Неизбежен ли переход  средних классов в лагерь фашизма?

Ренодель, Фроссар и им подобные возражают, будто мелкая буржуазия  предана больше всего демократии и именно поэтому будет держаться  за радикалов. Какое чудовищное заблуждение! Демократия есть лишь политическая форма. Мелкая буржуазия заботится не о  скорлупе ореха, а об его ядре. Она  ищет спасения от нищеты и гибели. Раз  демократия оказалась бессильна  — к черту демократию! Так рассуждает или чувствует каждый мелкий буржуа.
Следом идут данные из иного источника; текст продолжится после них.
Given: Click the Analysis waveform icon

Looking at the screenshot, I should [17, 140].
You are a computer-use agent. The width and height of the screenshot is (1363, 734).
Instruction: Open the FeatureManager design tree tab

В растущем возмущении низших слоев мелкой буржуазии её собственными верхними, «образованными», муниципальными, кантональными и парламентскими слоями, заключается основной социальный и политический источник фашизма. К  этому надо прибавить зависть  академической молодежи, придавленной кризисом, к преуспевающим адвокатам, профессорам, депутатам и министрам. И здесь, следовательно, низы мелкобуржуазной  интеллигенции восстают против её верхов.

Значит, переход мелкой буржуазии  на путь фашизма неизбежен, неотвратим? Нет, такой вывод был бы постыдным  фатализмом.

Что действительно неизбежно, неотвратимо, так это гибель радикализма  и всех тех политических группировок, которые свяжут с ними свою судьбу.

В условиях капиталистического упадка не остается больше места партии демократических реформ и мирного  «прогресса». Каким бы путем ни пошло  дальнейшее развитие Франции, радикализм все равно сойдет со сцены, отвергнутый  и оплеванный мелкой буржуазией, которую  он окончательно предал.

Что наше предсказание отвечает действительности, в этом каждый мыслящий рабочий будет отныне убеждаться на основании фактов и опыта каждого  дня. Новые выборы будут приносить  радикалам поражения. От них будут  отходить слой за слоем народные массы  снизу, группы перепуганных карьеристов  — сверху. Отколы, расколы, измены будут  следовать непрерывной чередой. Никакие маневры и блоки не спасут радикальной партии. Она потянет  за собой на дно и «партию» Реноделя-Деа  и К°. Гибель радикальной партии есть неотвратимый результат того факта, что буржуазное общество не может  больше справляться со своими затруднениями  при помощи так называемых демократических  методов. Раскол между низами мелкой буржуазии и её верхами неотвратим.

Но это вовсе не значит, что следовавшие за радикализмом массы должны неминуемо перенести свои надежды на фашизм. Правда, наиболее развращенная, деклассированная и жадная часть молодежи средних классов уже сделала свой выбор в этом направлении. Из этого резервуара формируются главным образом фашистские банды. Но тяжелые мелкобуржуазные массы города и деревни еще не сделали выбора. Они колеблются перед великим решением. Именно потому, что они колеблются, они пока еще продолжают, но уже без доверия, голосовать за радикалов. Это состояние колебания и раздумья будет, однако, длиться не годы, а месяцы.